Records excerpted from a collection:
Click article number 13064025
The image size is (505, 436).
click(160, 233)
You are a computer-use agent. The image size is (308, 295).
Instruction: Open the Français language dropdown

* TASK ITEM
Above are the records; reproduce all of them exactly.

* OUTPUT OF THE EXERCISE
Click article number 13064025
The image size is (505, 436).
click(160, 233)
You are a computer-use agent. The image size is (308, 295).
Instruction: Open the Français language dropdown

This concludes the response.